The Tiger Woods we saw on Thursday at The Open was not the same Tiger Woods we saw win the Masters a little over three months ago, and that’s understandable.
It’s easy to forget, especially since we saw him put on a green jacket this year, that less than five years ago it wasn’t even clear whether or not he’d tee it up again. It wasn’t that long ago he was withdrawing in the middle of tournaments, unable to play in majors and undergoing back surgeries and spinal fusions.
Woods winning his first major since 2008 this year has overshadowed just how epic his unlikely comeback story really was and continues to be, it’s almost an afterthought now. That’s understandable too because we tend to focus on the positive and forget about the negative, but we can’t forget Woods is 43-years-old and has gone through just a few tough moments over the past few years.
That tired, uninterested and possibly even a little banged up Tiger was what we saw on Thursday at Royal Portrush. He looked beat and like a player that may need to throw the clubs in the garage and not look at them again until 2020. If Tiger did decide to do that, there’s not a single human that would be disappointed in that move because this year has already been an all-time year for Woods and his fans with the win at Augusta National.
Outside of Tiger pulling his opening teeshot out of bounds like Rory McIlroy did earlier in the day, the opening swing couldn’t have been too much worse for Woods. Just before his ball found the rough, Woods grimaced and it didn’t look like a grimace of disappointment, it looked like a grimace as a result of pain.
Woods ended up making par at the first, but the opening tee shot was a great preview of what we would see the rest of the day. He hit just over half of his fairways and greens in regulation on Thursday and the putter did him no favors at all. He made just one birdie, not coming until the 15th hole.
If it wasn’t for a few impressive up-and-downs early on in the round, the 78 he signed for could’ve turned into a number in the 80’s. His 78 on Thursday is the highest first-round score he’s posted over the span of his 20 starts in the championship.
Woods told the media earlier on in the week that his game wasn’t where he wanted it to be, but nobody would’ve predicted Tiger to be beating a total of just seven players in the field as he sits at T-144 heading into Friday.
Let’s also not forget that Woods entered the week with just 10 tournament rounds to his name since winning the Masters back in April. He missed the cut at the PGA Championship and was a non-factor at the U.S. Open.

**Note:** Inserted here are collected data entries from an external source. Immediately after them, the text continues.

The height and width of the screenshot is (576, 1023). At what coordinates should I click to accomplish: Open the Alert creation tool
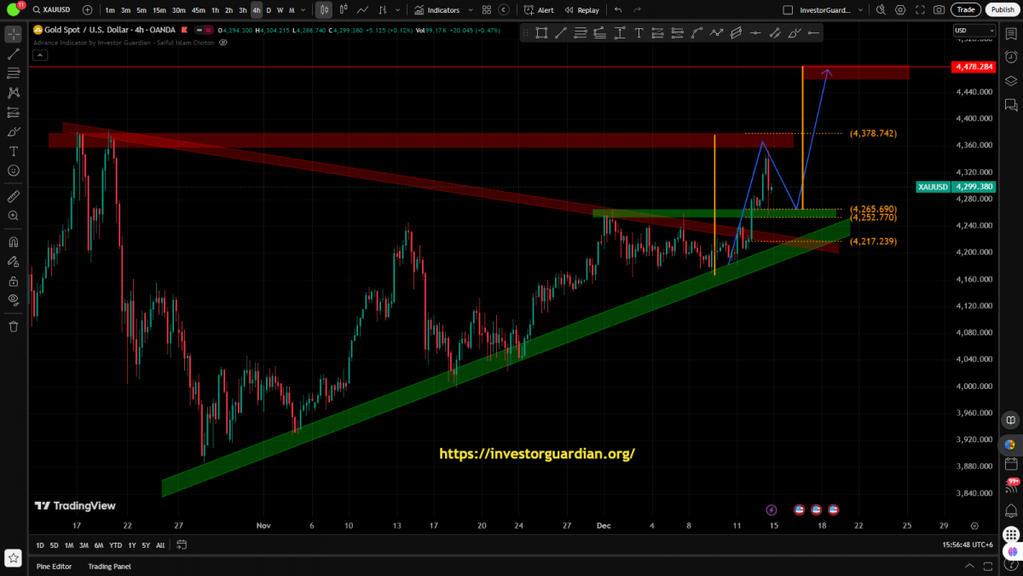tap(539, 10)
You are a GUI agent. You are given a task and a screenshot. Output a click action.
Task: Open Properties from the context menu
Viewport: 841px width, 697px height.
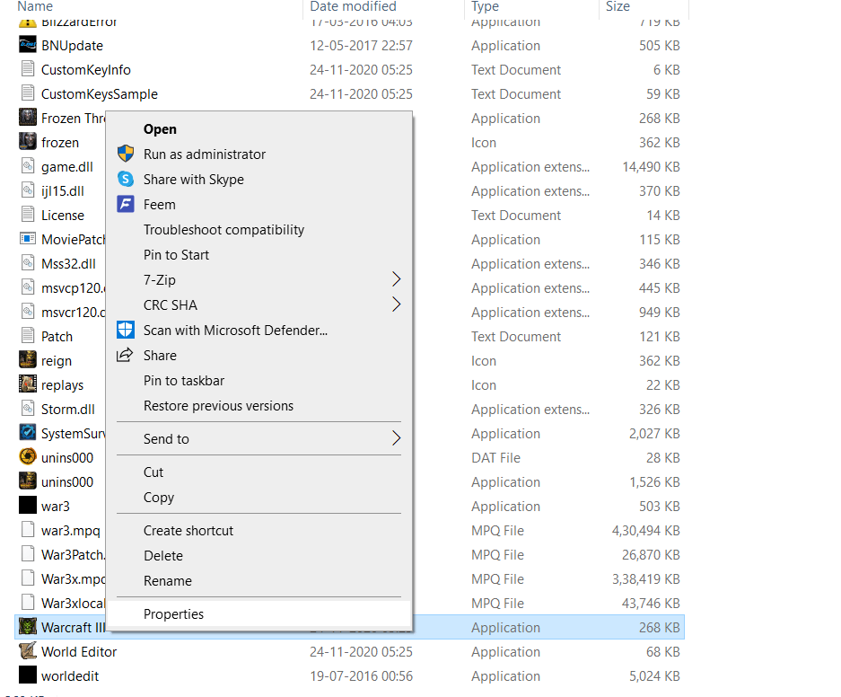173,614
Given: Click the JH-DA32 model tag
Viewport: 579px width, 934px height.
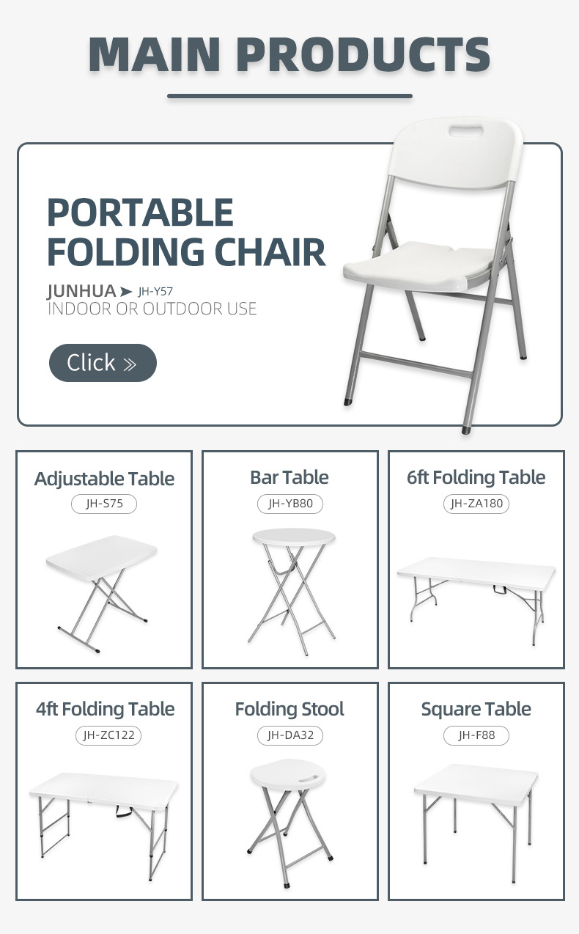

The scorecard speaks for itself, but what really stands out is just how uninterested Woods looked. It didn’t help that he was hitting the ball poorly, but instead of seeing a fiery, grind it out Tiger we saw a man that looked like he wanted to be anywhere but on a golf course. Paul Azinger mentioned on the broadcast that when Tiger doesn’t get mad or amped up, then that’s the real indicator of something not being right.
Following the round, Woods did admit to some soreness in his back and said “I’m just not moving as well as I’d like…Just the way it is. Father Time and some of the procedures I’ve had. Just the way it’s going to be.”
He looked like a man that needs to hang the clubs up for the rest of the year, and those statements justify that idea even further. It’s not the worst idea either. Sure, that means missing out on the FedEx Cup Playoffs and much lower ratings from a broadcast standpoint, but resting up and getting back to one-hundred percent in preparation for the big tournaments next year makes more sense than not.
Barring him firing a low number tomorrow and making the cut, this Open will ultimately be one we forget from a Tiger viewpoint and that’s completely fine, again, because that green jacket he won earlier in the year.